63 cidades paulistas abrem mão de livros didáticos do MEC

Números atuais do sistema de controle da distribuição de material didático do Fundo Nacional de Desenvolvimento da Educação (FNDE), ligado ao Ministério da Educação (MEC), indicam que 1 a cada 10 prefeituras de cidades paulistas abriu mão do Programa Nacional do Livro Didático (PNLD), que distribui gratuitamente materiais didáticos para as escolas públicas municipais e estaduais.

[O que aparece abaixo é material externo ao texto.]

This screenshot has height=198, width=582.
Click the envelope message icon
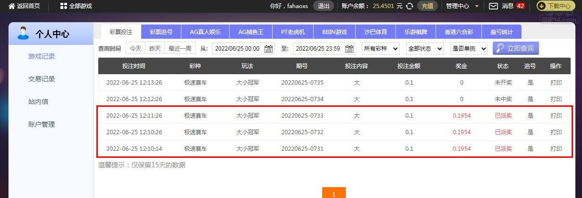(x=493, y=6)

Desde 2010, dos 645 municípios paulistas, 54 assinaram termos solicitando a suspensão (total ou parcial) do envio de livros didáticos do MEC e outras nove cidades de São Paulo firmaram termos para a exclusão completa do programa. Compõem a lista cidades pequenas, de até 150 mil habitantes, tais como Itu, Itapetininga, Barretos, Poá, Santana de Parnaíba, Ourinhos e Penápolis.

Com forte influência dos sistemas de ensino apostilados, que passaram a “concorrer” com os livros didáticos do PNLD, o Estado de São Paulo é o único a registrar menos de 90% de adesão das prefeituras ao programa nacional –-além das cidades que pediram suspensão ou exclusão do programa, outras 11 prefeituras não manifestaram a adesão.

No Brasil, excluindo São Paulo, apenas 16 prefeituras pediram a suspensão e outras três cidades solicitaram a exclusão do programa. Nas redes estaduais de ensino, a adesão completa ao PNLD foi de 100%.

Em 2017, o Programa Nacional do Livro Didático, criado em 1985, tem um investimento previsto de R$ 1,3 bilhão na aquisição de livros para escolas públicas estaduais e municipais, contemplando obras voltadas a estudantes do ensino fundamental e do ensino médio.

O termo de adesão é um dispositivo legal aplicado desde 2010 para mensurar de forma mais precisa a demanda para a distribuição do PNLD e assim evitar desperdício de recursos públicos.